SOM 2: Architecture of Skidmore, Owings and Merrill

Arthur Drexler

Skidmore, Owings & Merrill, founded in 1936, is one of the largest and most influential architecture firms in the world. SOM has long been known for innovation, experimentation, design excellence, and technical mastery, for an abiding interest in the contributions that buildings can make to the life of cities, and for a collaborative approach that extends to all aspects of the design and construction processes. This volume, which presents work from the 1960’s and early 1970’s, reproduces a monograph first published in 1974.
Since the early 1950’s, SOM has ranked among the leading architectural offices in the United States. Buildings such as the office skyscraper of the Lever Brothers Company or the administrative building of the Connecticut General Life Insurance Company have exerted a decisive influence on the history of postwar architecture and have, both by their form and their construction, pointed the way in new directions. SOM has proved that even an enterprise which at present comprises about 1,000 members is able, by teamwork and dedication, to produce results which are equal to those of the great individualists of modern architecture.

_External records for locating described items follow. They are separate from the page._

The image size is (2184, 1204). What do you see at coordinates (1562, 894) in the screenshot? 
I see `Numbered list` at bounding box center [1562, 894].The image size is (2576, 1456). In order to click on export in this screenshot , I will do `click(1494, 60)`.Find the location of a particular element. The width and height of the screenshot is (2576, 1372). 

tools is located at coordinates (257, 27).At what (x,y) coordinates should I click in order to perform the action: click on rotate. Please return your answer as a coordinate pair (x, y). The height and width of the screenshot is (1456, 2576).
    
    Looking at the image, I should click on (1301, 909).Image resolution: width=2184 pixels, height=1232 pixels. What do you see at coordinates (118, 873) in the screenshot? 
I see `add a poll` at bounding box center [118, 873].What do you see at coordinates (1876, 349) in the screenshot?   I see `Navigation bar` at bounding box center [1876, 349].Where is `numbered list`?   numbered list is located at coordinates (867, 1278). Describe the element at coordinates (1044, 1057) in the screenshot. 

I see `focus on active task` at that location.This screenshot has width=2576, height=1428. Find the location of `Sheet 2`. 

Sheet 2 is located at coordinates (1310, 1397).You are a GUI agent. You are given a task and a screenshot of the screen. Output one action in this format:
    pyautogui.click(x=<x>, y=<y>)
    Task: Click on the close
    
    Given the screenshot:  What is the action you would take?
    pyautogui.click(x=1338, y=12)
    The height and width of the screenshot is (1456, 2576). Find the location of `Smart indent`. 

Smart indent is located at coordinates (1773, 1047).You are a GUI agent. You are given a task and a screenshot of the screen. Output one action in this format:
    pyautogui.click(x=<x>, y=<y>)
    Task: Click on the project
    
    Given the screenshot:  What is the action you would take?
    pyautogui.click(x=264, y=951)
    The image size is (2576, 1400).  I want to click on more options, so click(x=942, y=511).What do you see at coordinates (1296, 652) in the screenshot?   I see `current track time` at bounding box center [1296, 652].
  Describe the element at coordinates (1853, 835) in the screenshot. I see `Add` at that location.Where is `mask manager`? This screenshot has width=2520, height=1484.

This book is dedicated to SOM’s most recent work. The gradual move away from the ideas of the 1950’s, a period which was entirely characterized by the International Style, has not, as was sometimes feared, resulted in a decrease but rather in an increase in architectural quality. To the continued almost unsurpassable technical and organizational discipline has now been added an astonishingly varied form-language. Of those who are moving in completely new directions we should mention, above all, Walter Netsch in Chicago and Edward Bassett in San Francisco. Netsch developed a multi-axial ground-plan geometry which makes it possible to use identical elements which are easy to mass-produce in the construction of extremely complex buildings which can be extended on the principle of cellular structures; Bassett is especially concerned with overcoming the isolation of individual buildings which is a heritage of the International Style period. But even those who have carried on along the principles of the 1950’s have not been simply marking time. On the contrary, they subject these principles to new interpretations and continue to develop them consequentially, either toward an intensification of the architectural expression (Gordon Bunshaft, Roy Allen) or toward a refinement of the construction methods (Bruce Graham, Fazlur Khan). Bunshaft has, in recent years, distinguished himself above all in his response to the challenge of an increased desire for symbolism in architecture; the names Graham and Khan are synonymous with the process of forming the external framework of a building as a self-supporting tube, a development which has opened up completely new perspectives in the field of skyscraper construction.
The building and projects included in this book combine to produce an impressive survey of the activity of the past ten years. All the examples are provided with comprehensive commentaries and, where necessary, documented with attention to details. In his extensive introduction, Arthur Drexler explains the social and architectural relevance of SOM’s work and subjects it to a critical appraisal.